«Во всю первую сцену пятого акта тот же честным трудом разбогатевший дядя Стародум и чиновник наместничества Правдин важно беседуют о том, как беззаконно угнетать рабством себе подобных, какое удовольствие для государей владеть свободными душами, как льстецы отвлекают государей от связи истины и уловляют их души в свои сети, как государь может сделать людей добрыми: стоит только показать всем, что без благонравия никто не может выйти в люди и получить место по службе, и „тогда всякий найдет свою выгоду быть благонравным и всякий хорош будет“. Эти добрые люди, рассуждавшие на сцене перед русской публикой о таких серьезных предметах и изобретавшие такие легкие средства сделать всех людей добрыми, сидели в одной из наполненных крепостными усадеб многочисленных госпож Простаковых, урожденных Скотининых, с одной из которых насилу могли справиться оба они, да и то с употреблением оружия офицера, проходившего мимо со своей командой… Значит, лица комедии, призванные служить формулами и образцами добронравия, не лишены комической живости».
Отменно пишет Ключевский, увлекательно и увлеченно, — и, может быть, именно увлеченность, черта куда как почтенная, уводит знаменитого историка от истории.

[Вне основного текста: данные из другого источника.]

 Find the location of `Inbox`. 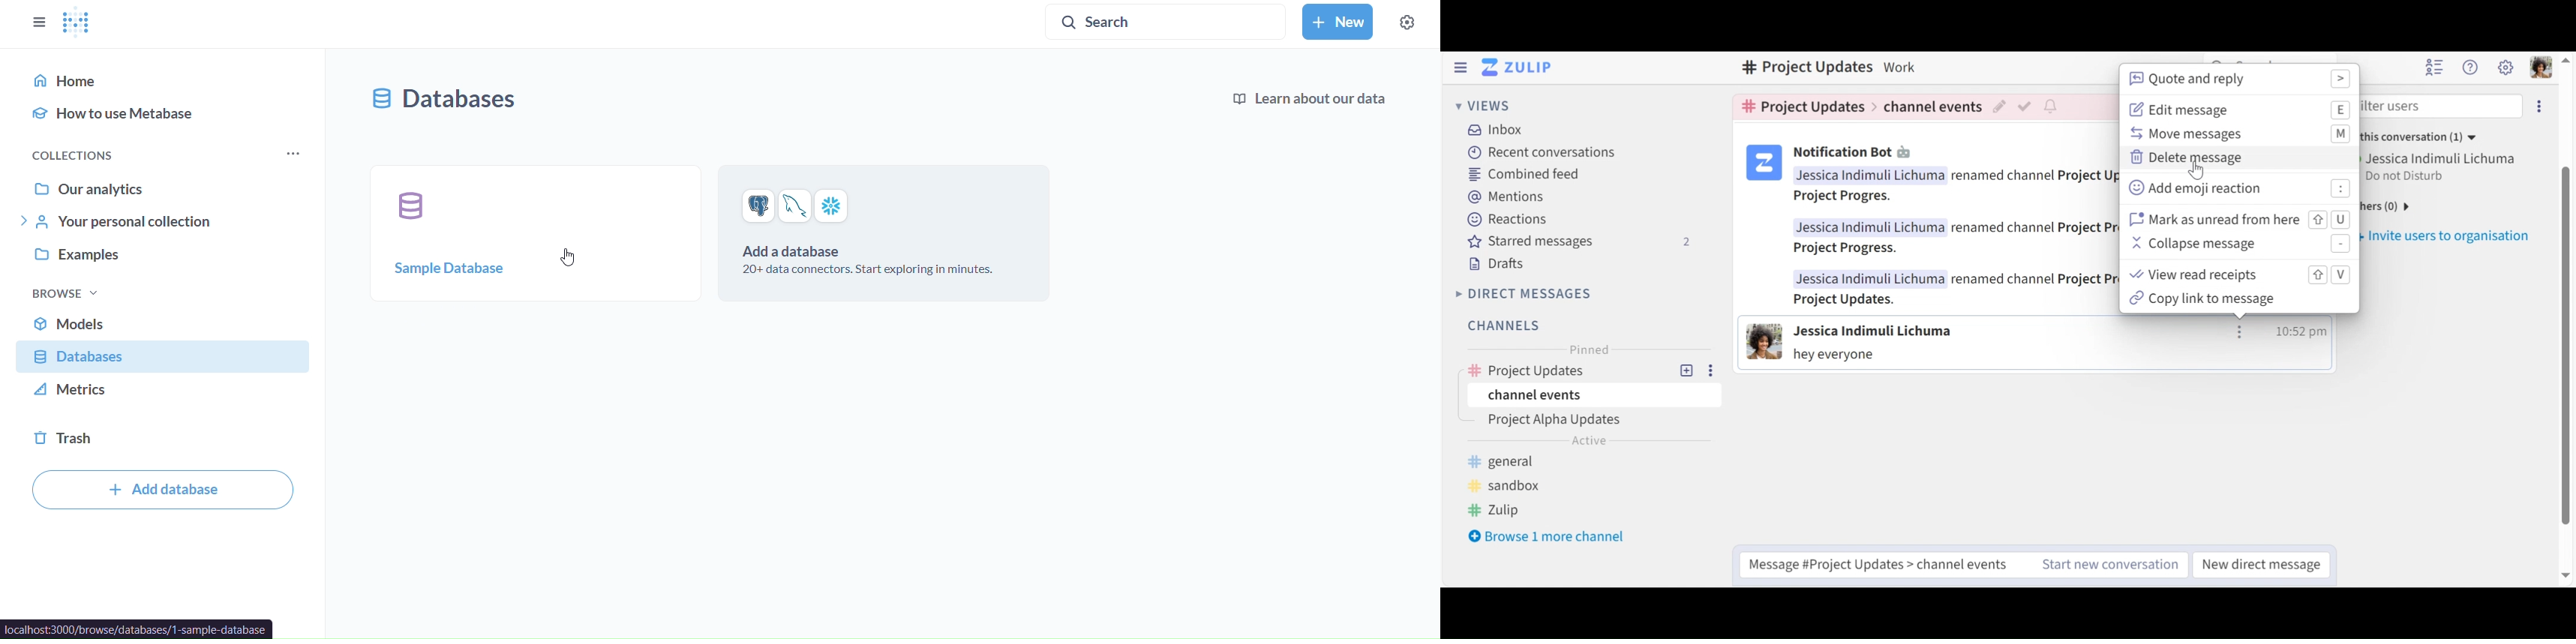

Inbox is located at coordinates (1499, 129).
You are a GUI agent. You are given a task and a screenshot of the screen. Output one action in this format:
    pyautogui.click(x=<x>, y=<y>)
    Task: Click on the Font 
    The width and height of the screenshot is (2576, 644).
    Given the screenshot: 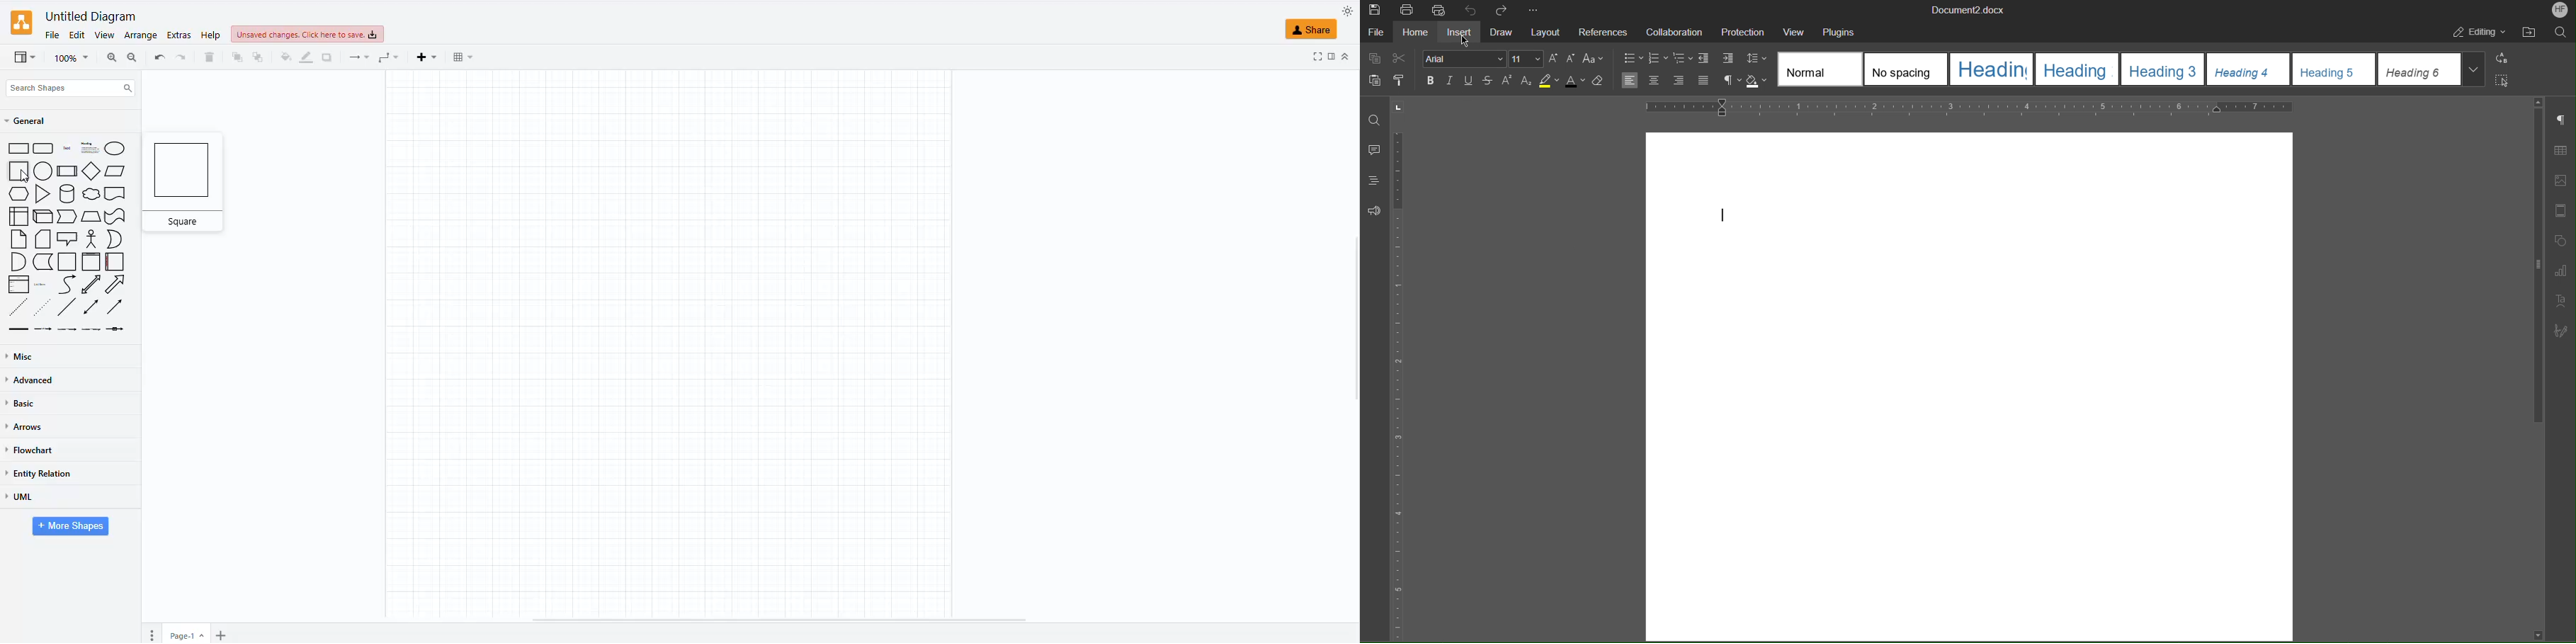 What is the action you would take?
    pyautogui.click(x=1465, y=58)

Не в том дело, что эпоха еще не заготовила ни подходящей глины, ни должного образца, по которому можно было бы вылепить трехмерных Стародума либо Правдина. Насколько позже Фонвизина писал Гоголь, а разве его Улинька хоть в чем-то живее Софьюшки? Воплощенная добродетель плохо дается художникам, а на «Недоросля» еще заявлял права регламентирующий классицизм.
И то, что смешна самоуверенность добрых людей, разглагольствовавших под крышею Простаковых, — это обретение эпохи Ключевского, имеющей право (или хоть заявляющей его) посматривать свысока на времена фонвизинские. Зрителю той поры, жадно внимавшему Дмитревскому — Стародуму, счесть его речи забавными было бы все равно что в опере расхохотаться над привычкою изъясняться не иначе как пением.

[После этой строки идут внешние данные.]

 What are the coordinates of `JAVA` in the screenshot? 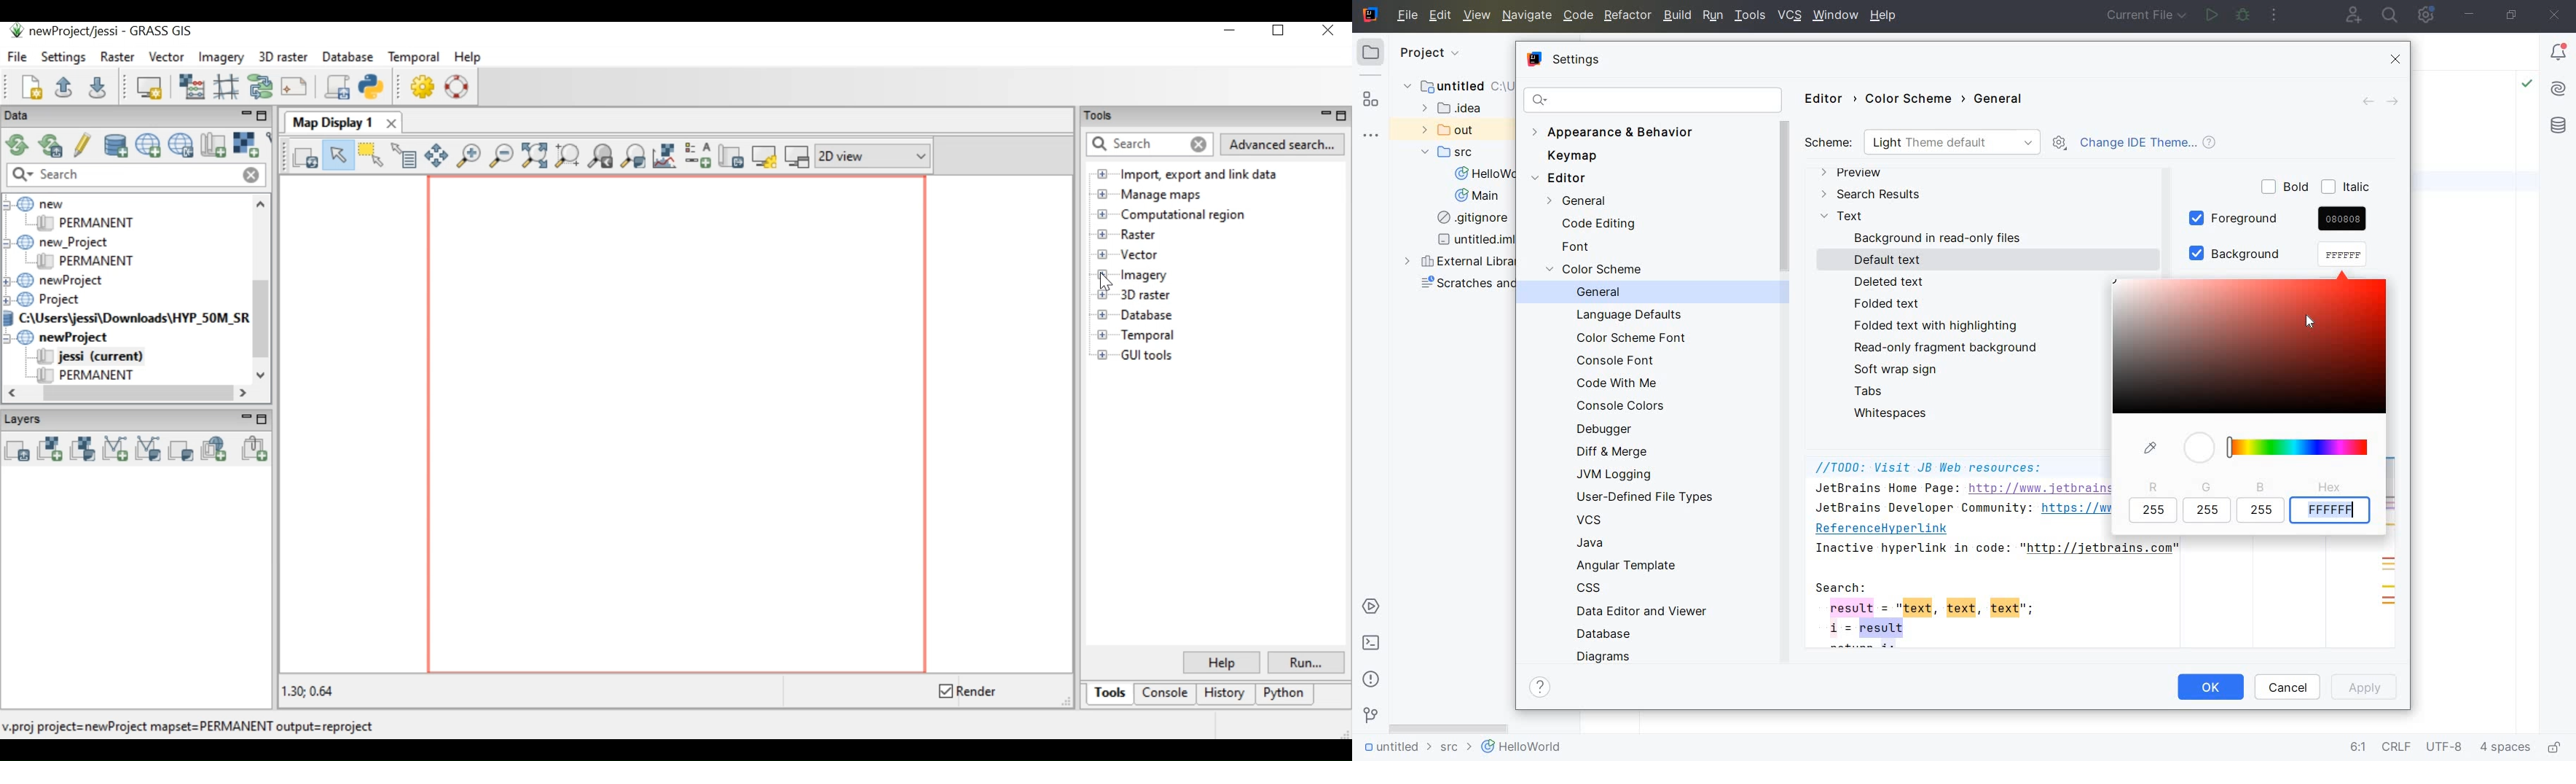 It's located at (1605, 543).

Однако если это несправедливо сказано, то почувствовано — прекрасно. «Комическая живость» — именно так! Она свойственна Стародуму, и этим он заметно отдален от прочих «моралистических манекенов» — Правдина, Софьи, Милона, с которыми в один ряд ставить его неверно.
Одно из условий комизма — отличность от общепринятого. Стародум — отличен, и сочинитель сам заставит его в том признаться. Мы узнаем, что он неловок в свете, пожалуй, и неотесан — или, лучше сказать, недоотесан:
«Я все силы употребил снискать его дружбу, чтоб всегдашним с ним обхождением наградить недостатки моего воспитания…»
Это он сознает сам. Тем более видна его неловкость со стороны, особенно недружелюбной. Простакова скажет, что слыхала от Стародумовых «злодеев» об угрюмстве его, и Правдин возразит, вовсе не отрицая этого свойства, но лишь указывая на внутреннее его происхождение:
«Что называют в нем угрюмостью, грубостью, то есть одно действие его прямодушия».
Или в разговоре с самим Стародумом начнет:
«Ваше обхождение…»
Стародум сразу оборвет его:
«Ему многие смеются. Я это знаю».
Вот он каков, любимейший герой Дениса Ивановича: он груб, угрюм, даже смешон, — пусть со стороны, но ведь сторонних великое множество. Вернее, они-то как раз не сторонние, они живут, как принято в век, немилый Стародуму. Они в него вжились и вписались, а Стародум — сторонний, чужой, белая ворона. Чудак.
Не совсем тот, о котором мы говорили, поминая Елагина, Потемкина, Воина Нащокина. Даже совсем не тот. Те российские чудаки украшали фасад эпохи, характеризовали ее и сами получали от нее чудаческую свою характерность. Они были чудаки торжествующие. Этот чудак — страдающий, покинувший службу при виде несправедливости, отошедший от двора, убедясь в его неисцельной развращенности. Если он и характеризует Екатеринин век, то по контрасту, от противного. Само его существование — протест и вызов.
Если б Фонвизину удалось преодолеть каноны эпохи классицизма и договорить полусказанное, довоплотить полувоплощенное, мы бы, вероятно, имели образ могучий, притягательный и странный. Такой, какой даже Пушкину не вполне дался; Ключевский очень хорошо сказал о его старике Дубровском: «Это — любимое некомическое лицо нашей комедии XVIII в., ее Правдин, Стародум или как там еще оно называлось. Но оно никогда не удавалось ей».
Что до Фонвизина, то спасибо и на догадке, на прозрении.
Такого чудака наизнанку изобразить нелегко и потому, что его обаяние труднодоступно, — совсем не так, как у чудаков знаменитых, прославленных анекдотами. Например, тем анекдотом, который записал Пушкин:
«Потемкин послал однажды адъютанта взять из казенного места 100 000 рублей. Чиновники не осмелились отпустить эту сумму без письменного вида. Потемкин на другой стороне их отношения своеручно приписал: дать, е… м…».
Вот что сознаешь угнетенно, но неотвратимо: в этом есть обаяние. Обаяние безбоязненности и беззаконности, страшное, однако влекущее.